The GDP shrank an unsurprising 8.4 percent in the April-June period compared to the same period last year as the acute shortages in fuel and other commodities and prolonged power cuts, which began around February became more pronounced and brought the economy into a near standstill in June.
The last worst GDP reading came in the second quarter in 2020 when the economy shrank by 14.8 percent when the pandemic-related lockdowns choked the economy.
“Specially power disruption, fuel shortage, supply chain disruptions in importing required materials including cement, shortages in supply of fertilisers and chemicals, disruptions in goods and passenger transport and the lower demand made in non-essential services due to the high inflation have made destructive conditions on agriculture, industry and services activities during the period under review,” the Department of Census and Statistics said.
“The overall agriculture, industry and services activities declined by 8.4 percent, 10.0 percent and 2.2 percent respectively, in the second quarter of 2022,” it added.
With the sharp contraction in the second quarter, preceded by a modest 1.6 percent contraction in the first quarter, Sri Lanka has officially entered into a period of recession.
A recession is typically defined when an economy suffers two back-to-back quarters of negative growths.
As a result, in the first six months the Sri Lankan economy gave up 4.8 percent of its size.
However, analysts, taking stock of the developments that took place in the economy between June are cautiously optimistic that the worst could be over for Sri Lanka, though the revival of the economy will take considerable time.

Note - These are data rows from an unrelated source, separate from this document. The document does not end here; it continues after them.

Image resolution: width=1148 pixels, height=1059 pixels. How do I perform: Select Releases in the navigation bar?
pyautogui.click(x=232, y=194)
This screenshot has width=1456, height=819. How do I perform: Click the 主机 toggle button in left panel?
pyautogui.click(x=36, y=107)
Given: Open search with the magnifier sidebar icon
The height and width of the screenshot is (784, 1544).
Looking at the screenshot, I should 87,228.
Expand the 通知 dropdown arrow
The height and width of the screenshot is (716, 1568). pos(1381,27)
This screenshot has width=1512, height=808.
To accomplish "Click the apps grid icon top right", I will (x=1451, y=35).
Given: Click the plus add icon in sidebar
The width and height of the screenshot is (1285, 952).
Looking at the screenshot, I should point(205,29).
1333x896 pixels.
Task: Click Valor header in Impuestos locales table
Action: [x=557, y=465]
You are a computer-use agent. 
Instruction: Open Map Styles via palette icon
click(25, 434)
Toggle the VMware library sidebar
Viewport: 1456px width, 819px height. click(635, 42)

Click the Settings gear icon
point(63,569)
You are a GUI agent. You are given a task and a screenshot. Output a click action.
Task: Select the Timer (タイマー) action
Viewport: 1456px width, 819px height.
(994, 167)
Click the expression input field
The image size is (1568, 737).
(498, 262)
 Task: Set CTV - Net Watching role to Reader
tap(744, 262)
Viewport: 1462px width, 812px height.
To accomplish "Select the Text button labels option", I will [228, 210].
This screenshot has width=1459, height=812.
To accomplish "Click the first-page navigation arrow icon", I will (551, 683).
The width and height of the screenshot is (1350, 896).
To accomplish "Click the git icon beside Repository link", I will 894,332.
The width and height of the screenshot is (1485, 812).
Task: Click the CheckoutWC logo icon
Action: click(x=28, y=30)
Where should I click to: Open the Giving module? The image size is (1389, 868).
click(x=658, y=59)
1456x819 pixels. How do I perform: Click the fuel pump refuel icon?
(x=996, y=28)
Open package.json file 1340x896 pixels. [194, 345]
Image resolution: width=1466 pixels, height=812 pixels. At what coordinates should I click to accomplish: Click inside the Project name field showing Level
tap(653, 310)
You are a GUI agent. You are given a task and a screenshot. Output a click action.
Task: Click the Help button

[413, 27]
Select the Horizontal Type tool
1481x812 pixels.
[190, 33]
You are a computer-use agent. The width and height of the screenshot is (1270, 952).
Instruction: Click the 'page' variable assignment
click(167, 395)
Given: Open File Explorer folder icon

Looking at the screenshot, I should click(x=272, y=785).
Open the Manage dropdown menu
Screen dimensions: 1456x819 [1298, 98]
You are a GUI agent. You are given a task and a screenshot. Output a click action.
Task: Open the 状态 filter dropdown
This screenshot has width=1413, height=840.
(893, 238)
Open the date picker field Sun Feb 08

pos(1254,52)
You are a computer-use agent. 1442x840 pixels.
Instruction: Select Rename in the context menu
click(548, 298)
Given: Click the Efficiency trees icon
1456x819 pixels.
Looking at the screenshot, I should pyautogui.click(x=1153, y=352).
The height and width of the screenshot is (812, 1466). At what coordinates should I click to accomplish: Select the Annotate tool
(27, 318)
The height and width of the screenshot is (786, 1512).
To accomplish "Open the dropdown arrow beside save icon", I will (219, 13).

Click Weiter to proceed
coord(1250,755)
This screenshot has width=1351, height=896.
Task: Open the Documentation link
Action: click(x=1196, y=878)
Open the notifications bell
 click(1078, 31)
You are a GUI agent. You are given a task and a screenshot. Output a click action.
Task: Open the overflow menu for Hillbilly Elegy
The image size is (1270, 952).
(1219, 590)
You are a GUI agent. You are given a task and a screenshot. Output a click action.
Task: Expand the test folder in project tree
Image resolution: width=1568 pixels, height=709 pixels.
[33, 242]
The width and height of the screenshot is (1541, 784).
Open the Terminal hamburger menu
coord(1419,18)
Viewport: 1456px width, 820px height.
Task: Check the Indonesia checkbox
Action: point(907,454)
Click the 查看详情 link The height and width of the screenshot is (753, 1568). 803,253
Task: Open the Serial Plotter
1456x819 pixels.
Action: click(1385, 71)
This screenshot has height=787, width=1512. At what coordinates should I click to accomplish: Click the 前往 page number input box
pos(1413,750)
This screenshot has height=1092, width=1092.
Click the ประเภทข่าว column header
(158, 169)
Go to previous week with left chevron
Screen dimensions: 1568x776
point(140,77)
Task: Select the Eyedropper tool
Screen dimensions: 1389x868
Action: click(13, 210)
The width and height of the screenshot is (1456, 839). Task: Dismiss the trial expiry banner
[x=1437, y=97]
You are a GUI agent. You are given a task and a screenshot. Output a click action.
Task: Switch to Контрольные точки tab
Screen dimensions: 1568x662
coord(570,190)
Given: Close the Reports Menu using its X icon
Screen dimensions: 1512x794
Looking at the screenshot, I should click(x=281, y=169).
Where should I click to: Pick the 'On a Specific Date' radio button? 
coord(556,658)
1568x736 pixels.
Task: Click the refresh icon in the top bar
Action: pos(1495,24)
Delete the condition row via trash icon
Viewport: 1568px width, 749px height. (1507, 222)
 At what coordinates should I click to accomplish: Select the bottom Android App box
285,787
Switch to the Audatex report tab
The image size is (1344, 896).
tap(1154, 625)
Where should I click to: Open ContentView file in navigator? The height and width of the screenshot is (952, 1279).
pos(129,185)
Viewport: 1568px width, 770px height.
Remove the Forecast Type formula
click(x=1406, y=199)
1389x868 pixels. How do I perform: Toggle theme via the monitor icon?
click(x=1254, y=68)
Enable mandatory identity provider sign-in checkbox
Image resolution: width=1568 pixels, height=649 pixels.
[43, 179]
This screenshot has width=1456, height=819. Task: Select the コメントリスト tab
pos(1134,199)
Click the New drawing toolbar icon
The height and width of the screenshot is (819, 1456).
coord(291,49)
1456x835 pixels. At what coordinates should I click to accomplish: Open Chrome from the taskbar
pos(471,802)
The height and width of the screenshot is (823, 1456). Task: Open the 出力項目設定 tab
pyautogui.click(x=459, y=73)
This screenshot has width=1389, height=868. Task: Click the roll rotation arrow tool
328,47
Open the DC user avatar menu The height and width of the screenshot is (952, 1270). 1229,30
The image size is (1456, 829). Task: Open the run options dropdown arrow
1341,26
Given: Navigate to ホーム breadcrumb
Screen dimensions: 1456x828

In a key positive development, Sri Lankan authorities recently sealed a staff-level agreement with the International Monetary Fund (IMF) for a four-year US$ 2.9 billion Extended Fund Facility.
The government this week confirmed that the international financial and legal advisors appointed by them are engaging with the country’s three major bilateral creditors—China, India and Japan.
However, the country’s US$ 81 billion economy, which is slated to give up over 8.0 percent of its output by the end of this year is far from turning a corner and its fragile politics, and the public, which are fast running out of patience, could flip the economy back to square one.